Haftanın Etkinliği: New York’ta gerçekleşti! Moda dünyasının en büyük etkinlikleri arasında yer alan geleneksel Met Gala, New York’taki Metropolitan Sanat Müzesi’nde düzenlendi! Galada bu yılın teması, Kostüm Enstitüsü’nün yeni sergisi “Superfine: Tailoring Black Style Süper (Süper Rafine: Siyah Stilinin Terziliği)” ile bağlantılı olarak “Tailored for You” (Sizin İçin Biçilmiş) olarak belirlendi. Temayı Kostüm Enstitüsü baş küratörü Andrew Bolton seçti! Gala aslında bir bağış toplama etkinliği! Katılım için ödenen beş haneli bilet ücretleri, galanın yapıldığı müze için milyonlarca dolar gelir sebebi! Bu sene Met Gala benim için Rihanna demekti; Kıyafetiyle 3. Çocuğuna hamile olduğunu ilan etti! Valla kadın hamile haliyle bile seksi ve güzeldi!

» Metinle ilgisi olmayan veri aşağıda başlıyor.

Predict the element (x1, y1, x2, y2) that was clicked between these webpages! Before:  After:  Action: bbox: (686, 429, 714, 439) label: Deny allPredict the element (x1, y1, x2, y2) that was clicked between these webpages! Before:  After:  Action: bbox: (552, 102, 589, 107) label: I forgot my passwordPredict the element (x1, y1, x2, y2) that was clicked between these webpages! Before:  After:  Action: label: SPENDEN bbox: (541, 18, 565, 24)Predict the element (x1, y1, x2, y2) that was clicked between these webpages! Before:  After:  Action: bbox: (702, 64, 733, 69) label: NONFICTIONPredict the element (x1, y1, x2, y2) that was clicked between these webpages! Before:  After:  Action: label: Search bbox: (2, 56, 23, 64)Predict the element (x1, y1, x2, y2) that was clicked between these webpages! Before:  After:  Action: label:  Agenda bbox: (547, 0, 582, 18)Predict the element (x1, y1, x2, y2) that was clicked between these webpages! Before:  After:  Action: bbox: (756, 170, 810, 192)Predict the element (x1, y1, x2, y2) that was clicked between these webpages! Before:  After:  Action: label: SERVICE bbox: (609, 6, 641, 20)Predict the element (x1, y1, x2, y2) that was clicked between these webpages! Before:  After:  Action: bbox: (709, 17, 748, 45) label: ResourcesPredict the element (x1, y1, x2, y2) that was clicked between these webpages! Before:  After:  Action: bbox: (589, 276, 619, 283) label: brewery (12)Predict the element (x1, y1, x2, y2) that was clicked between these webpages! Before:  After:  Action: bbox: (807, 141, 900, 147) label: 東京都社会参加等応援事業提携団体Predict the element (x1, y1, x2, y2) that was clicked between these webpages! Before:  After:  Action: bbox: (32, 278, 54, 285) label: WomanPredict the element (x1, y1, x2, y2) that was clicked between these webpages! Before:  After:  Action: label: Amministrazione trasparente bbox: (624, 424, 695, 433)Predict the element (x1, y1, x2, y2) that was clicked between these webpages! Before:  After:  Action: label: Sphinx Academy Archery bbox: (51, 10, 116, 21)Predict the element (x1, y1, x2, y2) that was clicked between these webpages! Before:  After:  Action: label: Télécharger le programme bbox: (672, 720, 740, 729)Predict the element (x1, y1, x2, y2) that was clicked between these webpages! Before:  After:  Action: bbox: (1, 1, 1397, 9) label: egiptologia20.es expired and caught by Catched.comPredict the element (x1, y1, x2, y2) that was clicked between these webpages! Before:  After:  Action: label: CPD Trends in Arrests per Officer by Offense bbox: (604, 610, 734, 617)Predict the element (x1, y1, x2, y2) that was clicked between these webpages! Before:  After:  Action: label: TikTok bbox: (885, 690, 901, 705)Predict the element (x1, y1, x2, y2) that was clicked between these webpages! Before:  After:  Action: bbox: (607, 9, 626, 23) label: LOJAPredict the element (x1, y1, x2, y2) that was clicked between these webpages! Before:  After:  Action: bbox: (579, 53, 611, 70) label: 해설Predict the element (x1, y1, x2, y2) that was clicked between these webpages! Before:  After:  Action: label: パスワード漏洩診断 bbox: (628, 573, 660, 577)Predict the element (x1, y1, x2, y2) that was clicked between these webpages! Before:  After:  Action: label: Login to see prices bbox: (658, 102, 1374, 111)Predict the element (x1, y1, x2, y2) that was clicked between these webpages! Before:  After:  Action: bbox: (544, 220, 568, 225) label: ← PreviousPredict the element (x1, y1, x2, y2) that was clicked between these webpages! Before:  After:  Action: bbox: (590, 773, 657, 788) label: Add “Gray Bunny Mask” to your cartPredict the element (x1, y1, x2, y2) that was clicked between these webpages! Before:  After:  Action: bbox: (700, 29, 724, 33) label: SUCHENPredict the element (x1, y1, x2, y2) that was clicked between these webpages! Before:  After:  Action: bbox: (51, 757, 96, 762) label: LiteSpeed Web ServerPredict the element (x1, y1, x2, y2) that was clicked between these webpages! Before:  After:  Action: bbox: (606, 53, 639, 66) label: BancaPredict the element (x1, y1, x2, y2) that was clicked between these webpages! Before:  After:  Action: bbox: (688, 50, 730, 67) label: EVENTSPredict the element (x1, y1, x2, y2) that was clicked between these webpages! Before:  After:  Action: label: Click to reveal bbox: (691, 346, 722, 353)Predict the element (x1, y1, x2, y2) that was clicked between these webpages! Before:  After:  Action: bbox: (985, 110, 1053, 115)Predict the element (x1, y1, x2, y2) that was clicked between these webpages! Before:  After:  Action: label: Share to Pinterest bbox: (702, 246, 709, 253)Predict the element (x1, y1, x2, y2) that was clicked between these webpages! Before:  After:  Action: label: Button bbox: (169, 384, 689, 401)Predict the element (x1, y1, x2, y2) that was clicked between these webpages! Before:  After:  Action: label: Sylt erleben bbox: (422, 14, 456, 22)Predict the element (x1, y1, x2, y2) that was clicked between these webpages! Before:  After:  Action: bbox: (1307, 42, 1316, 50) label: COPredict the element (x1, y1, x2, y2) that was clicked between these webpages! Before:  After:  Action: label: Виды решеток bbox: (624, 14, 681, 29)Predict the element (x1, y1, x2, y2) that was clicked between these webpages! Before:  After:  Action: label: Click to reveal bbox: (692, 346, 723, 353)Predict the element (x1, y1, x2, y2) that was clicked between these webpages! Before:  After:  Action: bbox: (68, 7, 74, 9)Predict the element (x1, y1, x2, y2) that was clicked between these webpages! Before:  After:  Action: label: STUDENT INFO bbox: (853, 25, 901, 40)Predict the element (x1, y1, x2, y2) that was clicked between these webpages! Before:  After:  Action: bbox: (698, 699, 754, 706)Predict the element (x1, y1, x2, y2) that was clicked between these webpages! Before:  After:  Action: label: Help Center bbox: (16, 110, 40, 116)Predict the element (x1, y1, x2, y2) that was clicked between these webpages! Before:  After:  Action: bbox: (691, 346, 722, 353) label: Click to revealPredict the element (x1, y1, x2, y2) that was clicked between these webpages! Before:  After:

Haftanın Uyanışı: Canımı çok sıktı! Bahar geldi, sivrisinekler uyanmaya başladı! Dişi sivrisinekler yumurtlamayı tamamladıktan sonra, odun yığınları, ağaç kovukları gibi kuytu yerlerde kış uykusuna yatıyor. Erkek sivrisinekler ise daha kısa ömürlü oldukları için çok şükür kış aylarını göremiyor. Havaların ısınınca da bu dişi sivrisinekler uyanarak yumurtalarını bırakmak için nemli alanlara uçuyor, derdimiz de işte böyle başlıyor! Üstelik bu ezeli düşmanlarımız sadece kaşıntılara sebep olmuyor değil aynı zamanda pek çok hastalığı da taşıyabiliyor! Batı Nil Virüsü, Zika Virüsü, Sıtma, Sarı Humma gibi hastalıklar, sivrisinekler aracılığıyla yayılan hastalıklardan birkaçı! Ya ne istiyorlarsa verelim şu sivrisineklere de bitsin bu kan davası! Yoksa bitmeyecek maalesef, içimizdeki bu hicran yarası!